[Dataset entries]
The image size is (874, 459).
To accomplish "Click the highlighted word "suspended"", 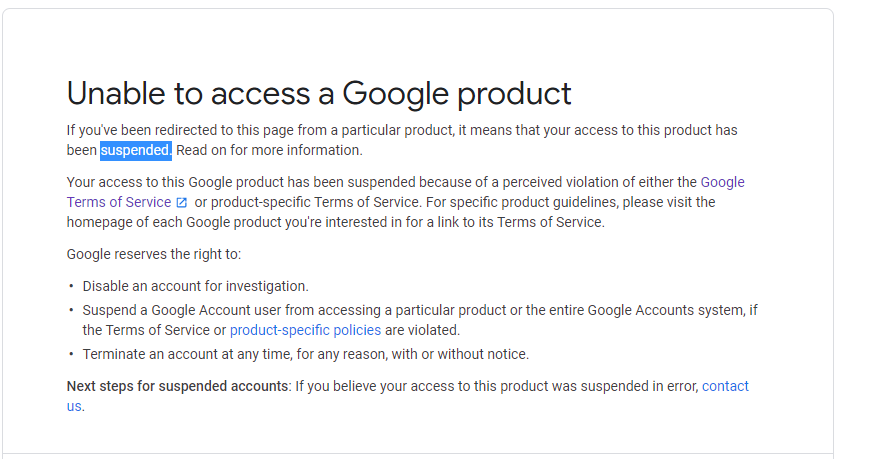I will coord(135,151).
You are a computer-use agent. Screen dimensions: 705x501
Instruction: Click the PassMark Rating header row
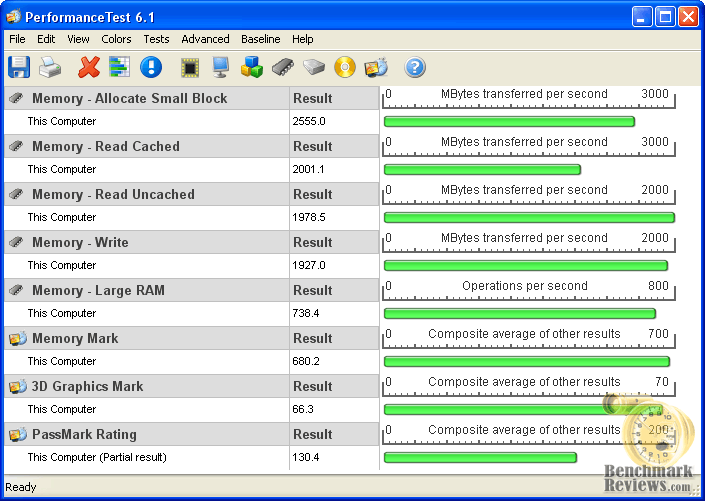84,434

◆ Exercise aim: Omitting all pictures, retype exactly the lines from the line containing "You are a computer-use" down to the last line above, both ends included.

◆ The answer:
You are a computer-use agent. Screen dimensions: 705x501
Instruction: Click the PassMark Rating header row
84,434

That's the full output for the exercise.